Audio Event Detection (AED) and Clustering Analysis


The Audio Event Detection (AED) and Clustering analyses aim to automatically detect and categorize sounds in large audio datasets without supervision.

The pipeline consists of two main steps that 1) automatically detect relevant sounds in raw field recordings and 2) cluster these sounds based on feature similarities. The resulting clusters can be explored and identified using visual inspection and audio playback.

This analysis provides an efficient way to summarize and explore the sound categories in an audio dataset. The potential uses include:

  • Quickly identifying communities of species
  • Estimating species richness and composition
  • Discovering unknown sound categories
  • Quickly searching for examples of a desired signal/call, without the need for any existing examples
  • Collecting training data for supervised audio recognition models
    • Pattern Matching can be used after AED & Clustering to efficiently detect more examples of a desired sound

Step 1. Audio Event Detection

You must create a playlist before starting Audio Event Detection (AED). 
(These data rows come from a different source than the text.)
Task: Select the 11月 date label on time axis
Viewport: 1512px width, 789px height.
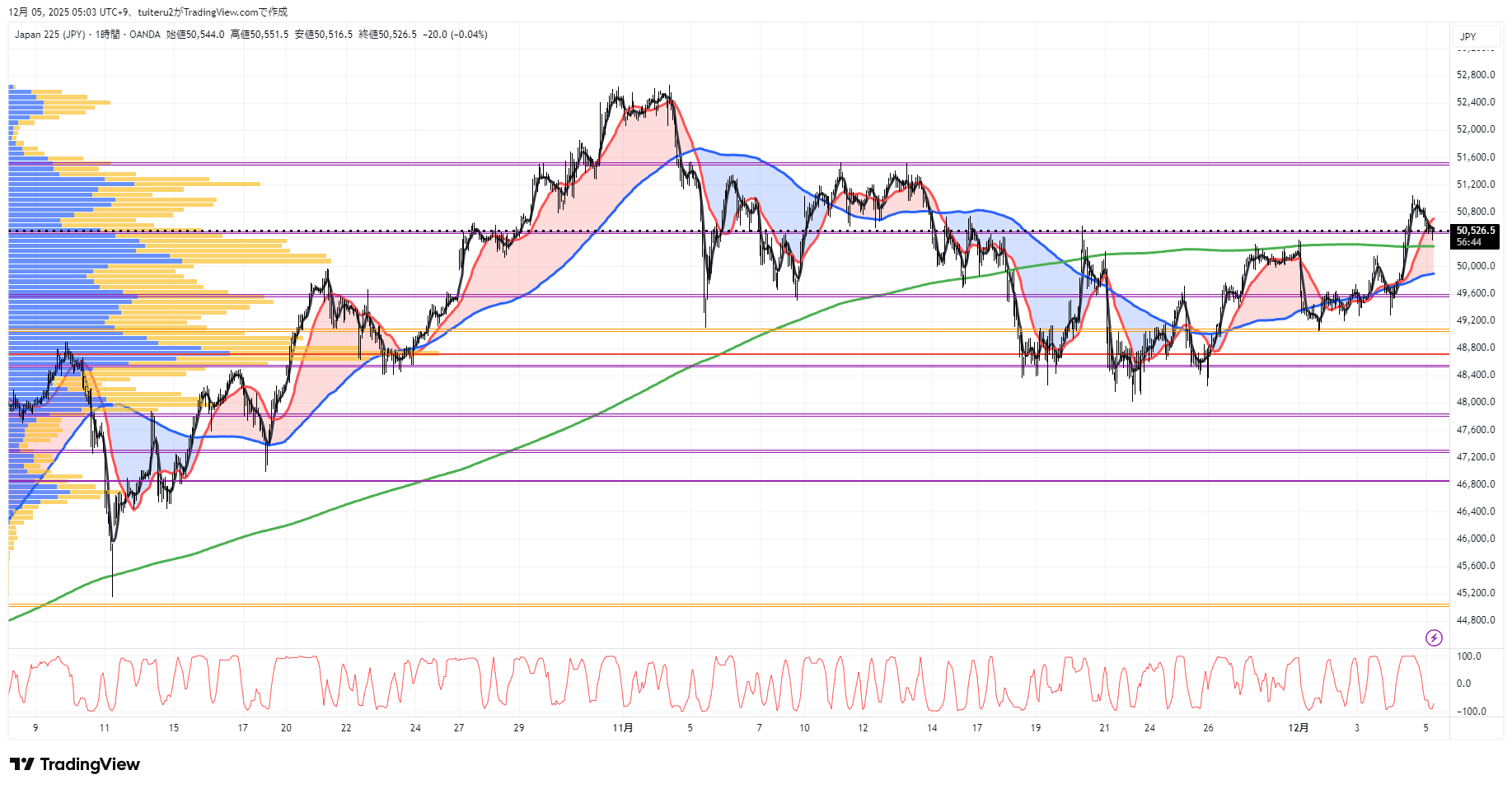Action: tap(623, 728)
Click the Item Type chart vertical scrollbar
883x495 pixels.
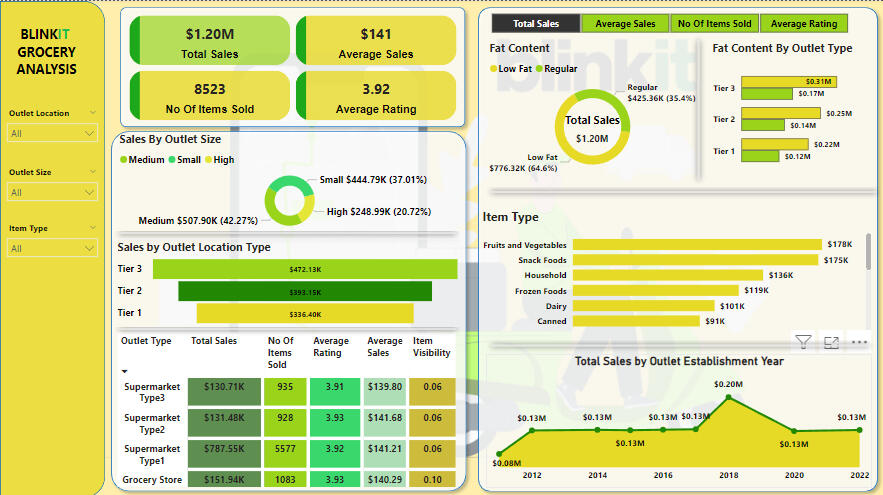[x=867, y=260]
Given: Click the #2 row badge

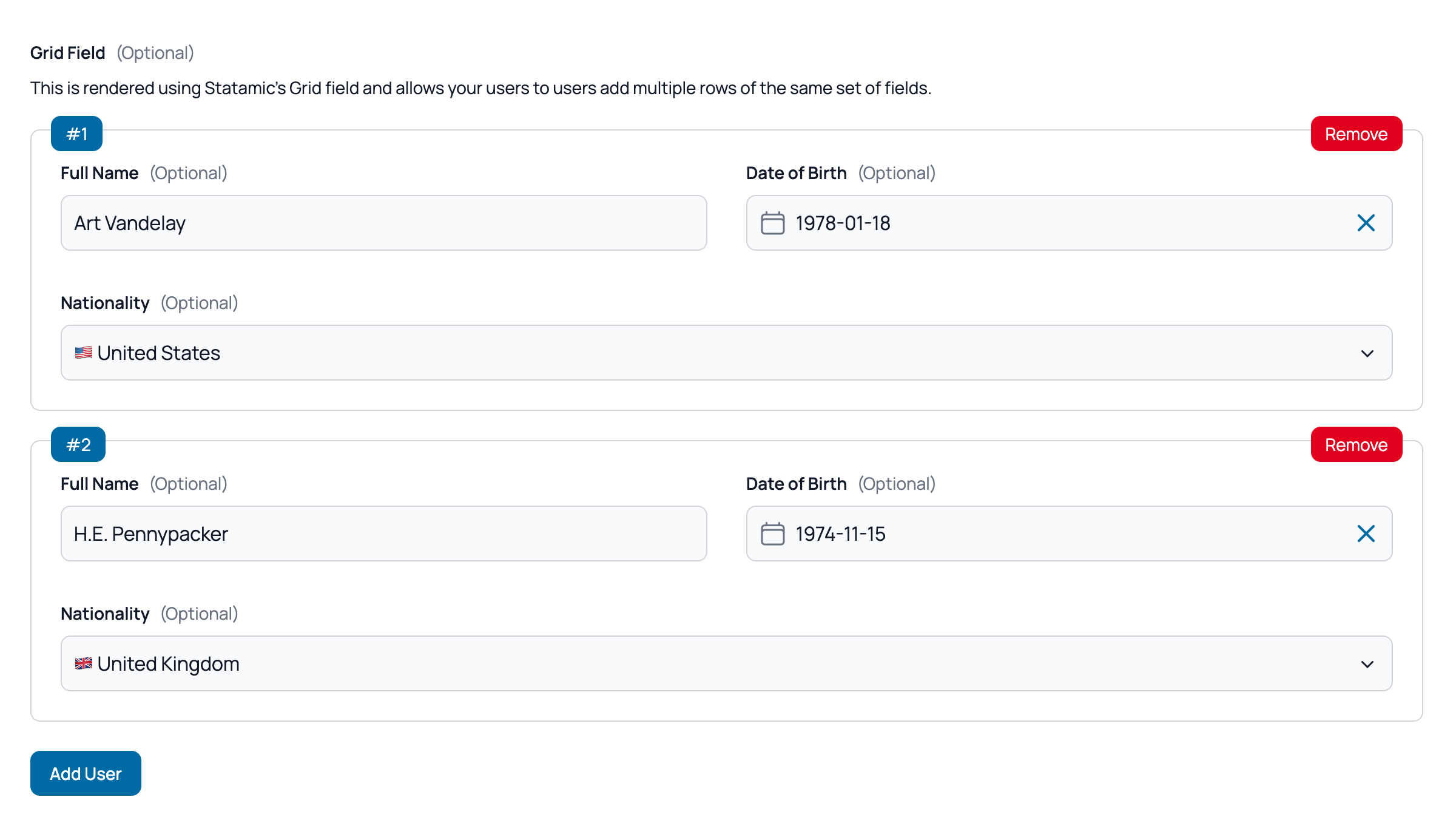Looking at the screenshot, I should (x=78, y=444).
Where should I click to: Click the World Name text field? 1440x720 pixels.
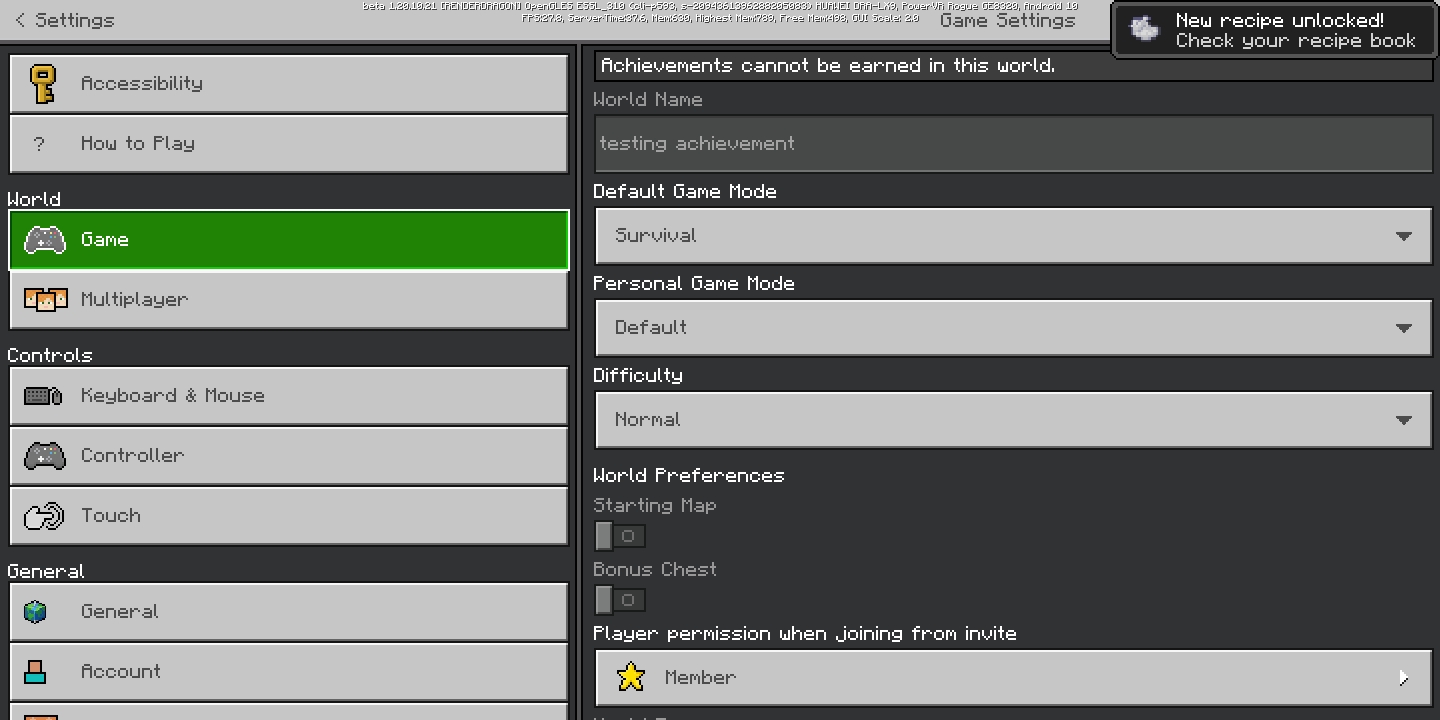coord(1013,144)
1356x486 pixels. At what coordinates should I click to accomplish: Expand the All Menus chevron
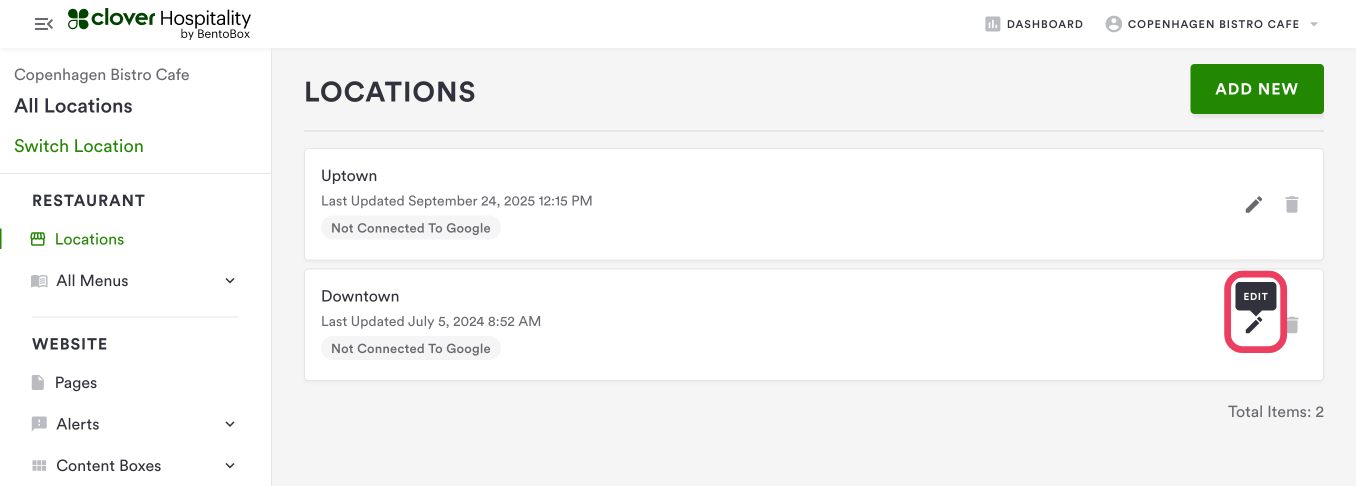(x=230, y=281)
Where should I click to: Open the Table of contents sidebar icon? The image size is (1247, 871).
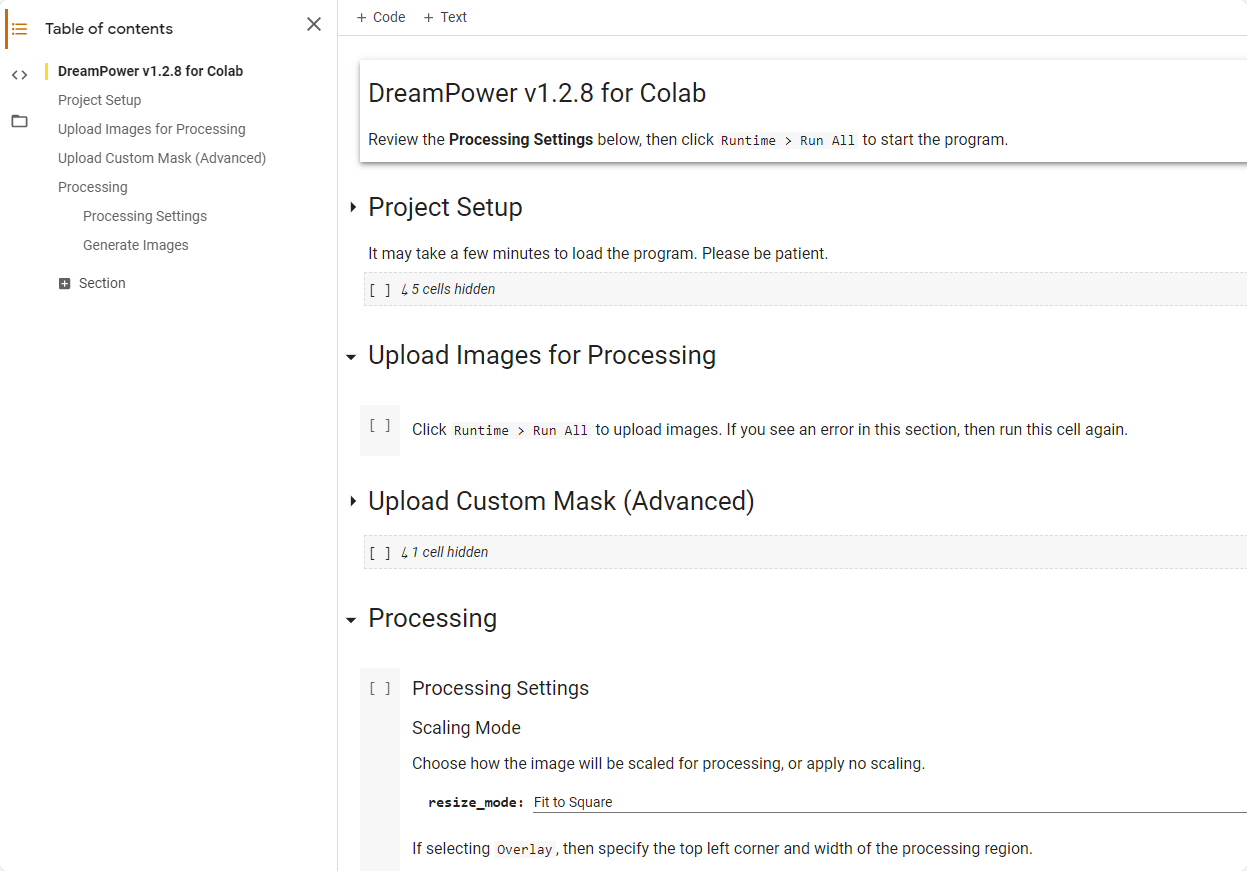coord(19,29)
For testing out AED parameters, please use a small playlist (e.g. 20-50 recordings) to conserve resources and keep Arbimon free.


Include both nocturnal and diurnal recordings to explore how AED performs against different taxonomic groups.


a) Go to Analysis > Audio Event Detection analysis and click the + New Job button

b) Set the parameters for the AED job

  • Job Name - A name to identify the job by.
  • Playlist - The name of the playlist to analyze. For testing different parameters, please use a small test playlist (e.g. 20-50 recordings) to conserve resources and keep Arbimon free.
  • Amplitude Threshold - The minimum amplitude of detected events. The Amplitude Threshold will set the minimum amplitude of sound events to detect and is likely the most critical parameter to tune. It is measured in standard deviations from the mean amplitude of the spectrogram after de-noising. Considering the empirical rule, appropriate values are likely between within 1-3. 
  • Min/Max Frequency - The minimum and maximum frequency of sound events to detect (kHz).
  • Additional parameters (under Details
    • Duration threshold - Minimum duration (seconds)
    • Bandwidth threshold - Minimum frequency bandwidth (kHz)
    • Area threshold - The minimum area of an audio event in (kHz * seconds)
    • Filter size - The size of the filter used to de-noise the spectrogram (pixels). Increasing/decreasing this can expand/tighten the boundaries of events. For example, this can be used to determine whether adjacent syllables of a call are detected as a single event (increased filter size) or separate events (decreased filter size).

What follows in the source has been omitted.